Task data |
-------

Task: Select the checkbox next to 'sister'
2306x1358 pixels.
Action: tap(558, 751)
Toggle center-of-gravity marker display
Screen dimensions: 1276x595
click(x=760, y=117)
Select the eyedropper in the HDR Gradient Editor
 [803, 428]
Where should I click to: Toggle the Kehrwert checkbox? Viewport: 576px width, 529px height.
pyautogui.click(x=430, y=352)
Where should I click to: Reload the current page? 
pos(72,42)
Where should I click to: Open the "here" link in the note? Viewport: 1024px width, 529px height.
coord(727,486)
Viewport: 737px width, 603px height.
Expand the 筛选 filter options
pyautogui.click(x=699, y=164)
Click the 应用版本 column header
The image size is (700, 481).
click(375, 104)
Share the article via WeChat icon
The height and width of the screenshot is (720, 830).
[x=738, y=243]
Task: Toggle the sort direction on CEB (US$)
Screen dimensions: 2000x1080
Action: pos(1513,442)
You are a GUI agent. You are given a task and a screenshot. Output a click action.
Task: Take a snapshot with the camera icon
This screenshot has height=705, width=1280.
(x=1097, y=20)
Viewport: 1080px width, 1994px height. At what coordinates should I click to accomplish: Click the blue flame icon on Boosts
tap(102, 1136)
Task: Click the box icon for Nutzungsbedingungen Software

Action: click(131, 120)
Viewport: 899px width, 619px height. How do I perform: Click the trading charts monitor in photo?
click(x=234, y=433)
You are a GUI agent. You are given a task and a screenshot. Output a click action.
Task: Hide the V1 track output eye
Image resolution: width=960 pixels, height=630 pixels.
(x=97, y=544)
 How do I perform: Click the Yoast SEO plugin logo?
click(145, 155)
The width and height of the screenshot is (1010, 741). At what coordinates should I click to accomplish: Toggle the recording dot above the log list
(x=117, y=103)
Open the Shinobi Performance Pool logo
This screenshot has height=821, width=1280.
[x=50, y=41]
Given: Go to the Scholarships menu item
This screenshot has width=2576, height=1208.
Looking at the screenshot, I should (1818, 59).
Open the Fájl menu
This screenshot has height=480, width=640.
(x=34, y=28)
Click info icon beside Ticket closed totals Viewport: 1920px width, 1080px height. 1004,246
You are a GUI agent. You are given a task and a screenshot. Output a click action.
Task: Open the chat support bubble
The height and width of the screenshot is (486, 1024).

-------

Brief |
Convert the data above into a two-column CSV with the columns "instruction" and "target", one row per item. Begin at the line that contains "Task: Click the", stop after the line that contains "click(x=234, y=433)", and put each value in a single quoted field with line breaks replaced by spaces.

Result of this exercise |
instruction,target
"Task: Click the box icon for Nutzungsbedingungen Software","Action: click(131, 120)"
"Viewport: 899px width, 619px height. How do I perform: Click the trading charts monitor in photo?","click(x=234, y=433)"